Why Does My Cat Not Like Other Cats?

Having a cat at home brings so much joy that you may want to bring another kitty home without further thought. However, your current cat may have other ideas. Some cats may simply not like the idea of having another animal in “their” home, and may even become aggressive. The Refined Feline has compiled some reasons why your current cat may seem to not like other cats.

They See Other Cats As Competition

It’s not uncommon for one cat to dislike a new addition to the home at first. They may feel like they are the “baby” at home and suddenly another cat is taking away some of their attention. Cats can also become territorial. Even the friendliest of cats may not like another cat trying to get the attention of their human.

If a cat had to previously search for its food, it may see this new cat as competition for the food that you put out. If this seems to be the issue, there are things you can do to avoid aggression. Separating the cats during feeding time can help. You may want to feed the cats in separate rooms and even close the door between them.
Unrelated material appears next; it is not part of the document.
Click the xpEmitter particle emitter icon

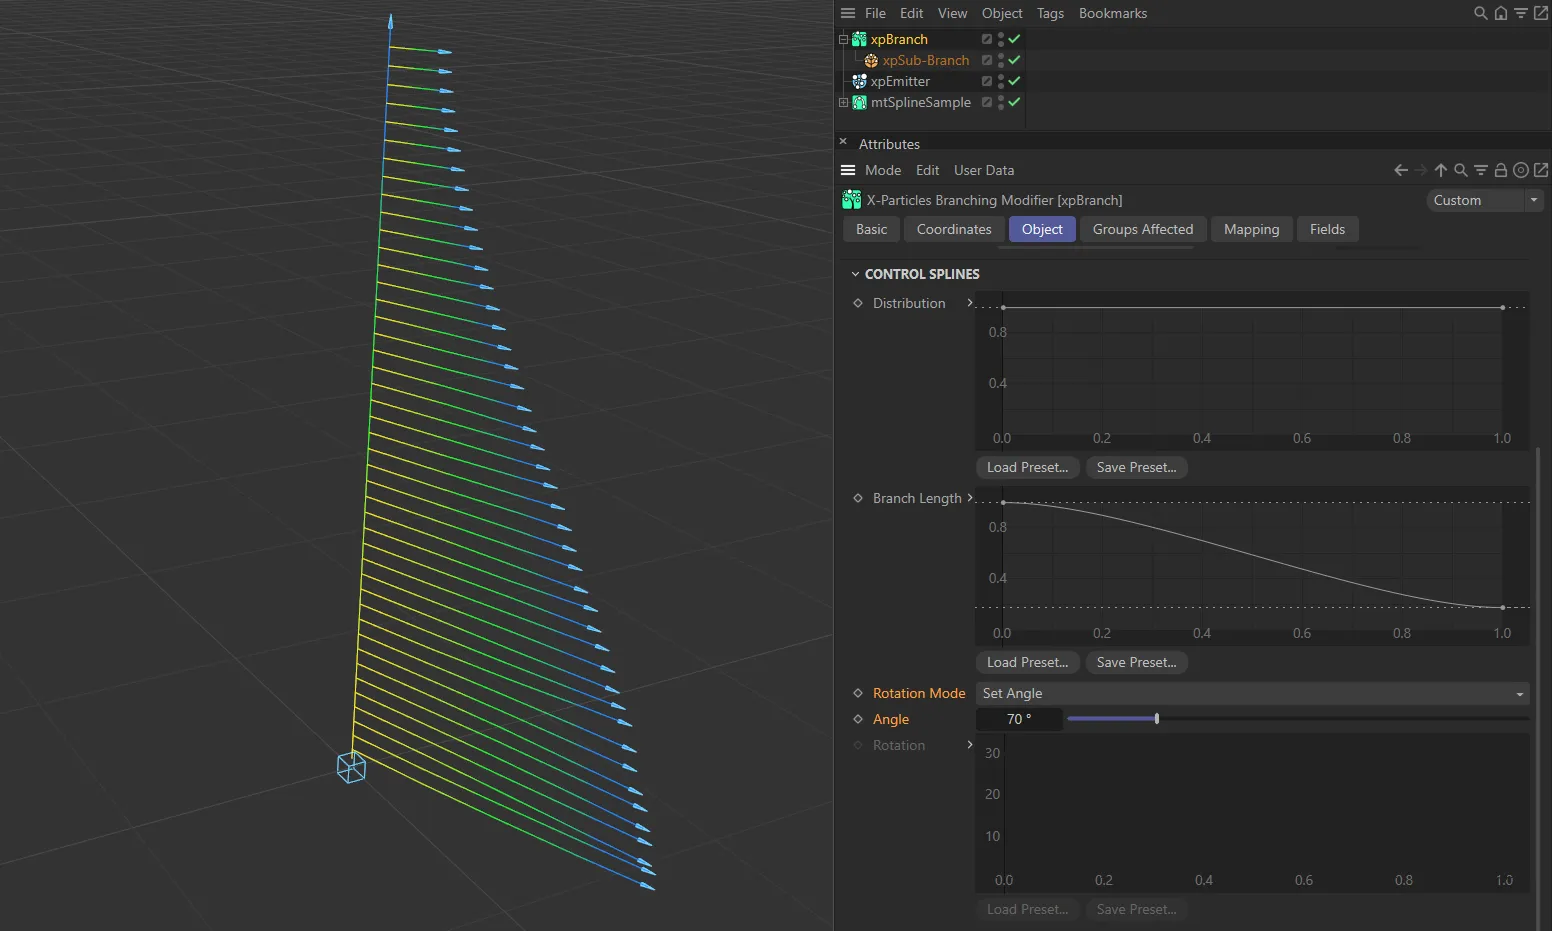click(859, 81)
There are even microchip feeders available that ensure that only the desired cat can access that specific food.

They Have Not Been Around Other Cats

Cats can be social creatures but it depends on how much interaction they had with humans and cats earlier in their life. The critical socialization period for most cats occurs between two and seven weeks of age when they are still very young. They are very impressionable during this period and will acclimate to all kinds of environments and creatures if introduced. If they aren’t introduced to other animals during this time, they may be more shy or scared of other cats and won’t know how to interact. 

The same can go for any species a kitten is introduced to. If a kitten grows up with rabbits, dogs, or children, they will feel comfortable around them. This usually leads to easier cohabitation than being introduced to them later in life. It’s also important to remember that cats can grow up with other cats but have a negative experience. If they had a bad experience with another cat while they were young they might be defensive in the future.

Cats Prefer A Routine

Cats depend on routine more often than you realize. Just like humans, they may find joy in doing something random more than once. Generally speaking though, cats depend on daily routines to help them feel in control and predict any given action of the day. Cats like to have their meals at the same time of day and see you return from work at the same time. Some cats adjust to changes in routine better than others, but it’s best to stick to a routine when possible.  
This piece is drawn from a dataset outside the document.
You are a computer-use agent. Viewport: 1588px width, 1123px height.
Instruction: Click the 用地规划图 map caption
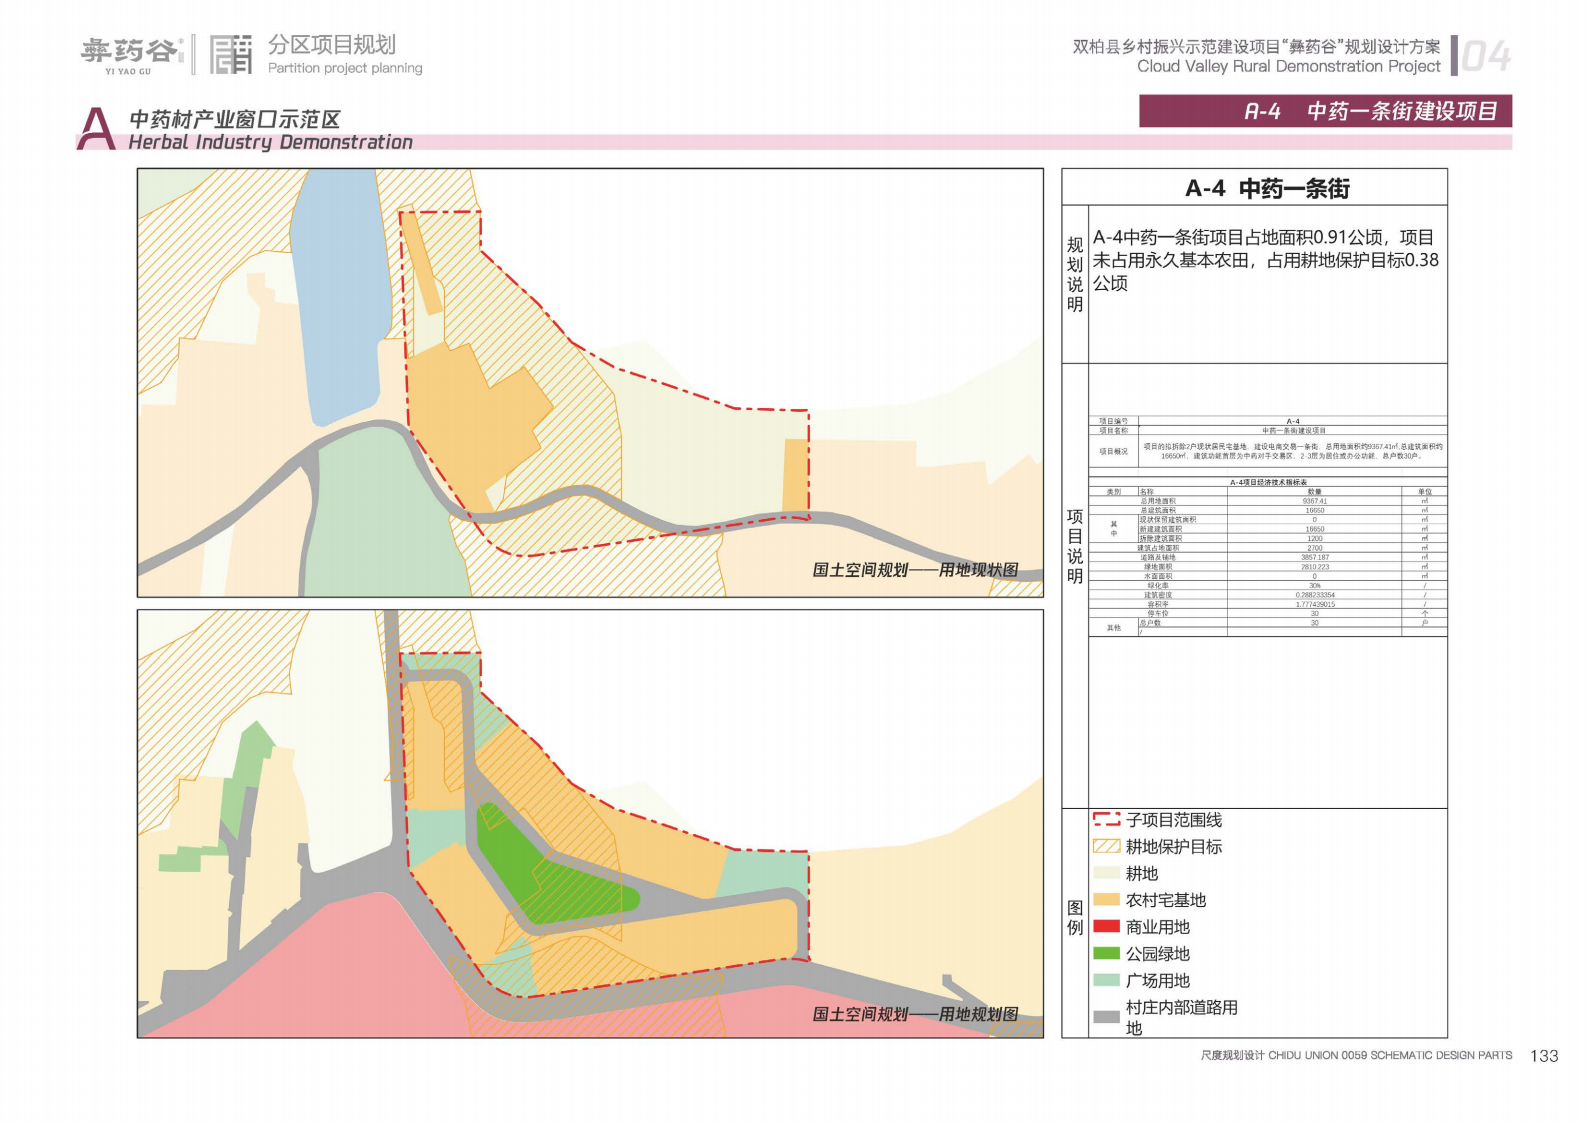[914, 1014]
When a new cat is brought home, every routine may seem like it was thrown out the window! Suddenly, there’s a new cat that is changing the times and activities of everything your cat was used to. 

Related: How To Introduce A New Cat into Your Home

Every Cat Is Different

Let’s face it – you don’t get along with every single person you meet, right? Neither will your cat! Everyone is different, and that includes felines too. Your cat may not necessarily dislike all other cats but may prefer cats with certain qualities. If you have an older cat at home and bring in a super energetic kitten, one of two scenarios will happen. Your older cat will either take to the younger kitten and feel a little more energized or they will feel very bothered. Pay attention to their energy levels and their need for attention and try to match a personality that fits those criteria. 

Stress or Illness

If your two cats did get along and now seem to hate each other, it may not be a clash of personalities. A cat may lash out if they aren’t feeling well or is stressed. It might be time for a vet visit if it’s been a while since their last appointment. The same can be said for their environment, too, as change can stress cats out. Has your neighbor been doing noisy renovations? All these factors and more could make your feline unhappy, and they will inevitably take it out on their feline friend. 
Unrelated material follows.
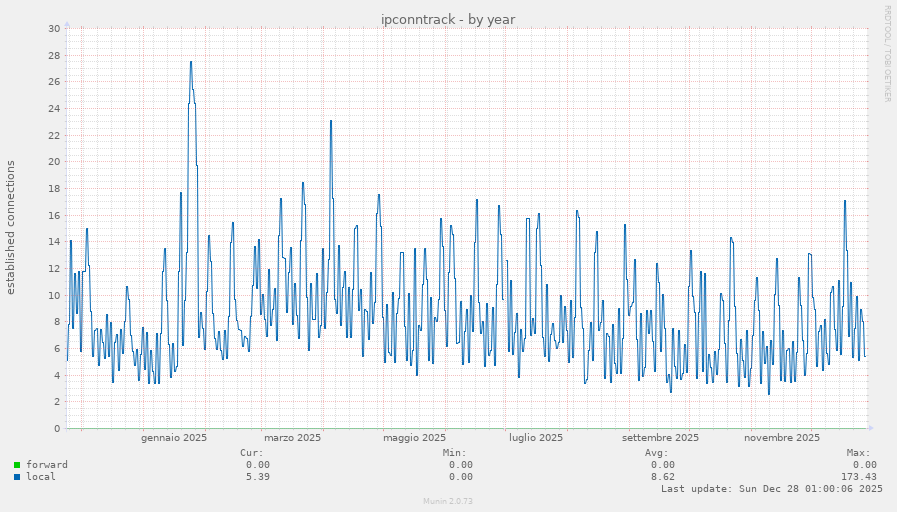The image size is (897, 512).
Task: Click the blue local legend swatch
Action: coord(17,477)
Spaying Or Neutering Your Cat Can Help Cats Get Along

Some cats also feel protective of their items or people and will act accordingly. When a stranger is roaming their room, eating their food, and sleeping on their favorite plush bed, they may be upset. Territory can become a big issue if your cats aren’t spayed or neutered, either. Being intact (not neutered), whether male or female, makes it almost physically impossible for them to cohabitate easily. Two males or females that are not neutered or spayed will not get along due to their high levels of hormones. 

Introduce The Cats Slowly

A lot can be said for proper introductions. If a stranger suddenly appeared in your house and ate your food and used your things you’d be confused too. Cats are no different! When another cat is brought home and simply let out into the house, your other cat has no idea what to expect. They don’t know if this cat is supposed to be there or if it could be a potential intruder. This can end up causing a lot of stress for both kitties involved. 

When bringing a new cat home, you will need to separate your new arrival into a small room for at least a couple of weeks. Your cat still has the roam the house, but can start to get used to the new cat. They can smell the newbie under the closed door and hear them if they meow or move about the room. After a few days, you can even swap out their bedding so they can better smell each other. You can also brush them with the same comb so they get used to sharing each other’s scent. 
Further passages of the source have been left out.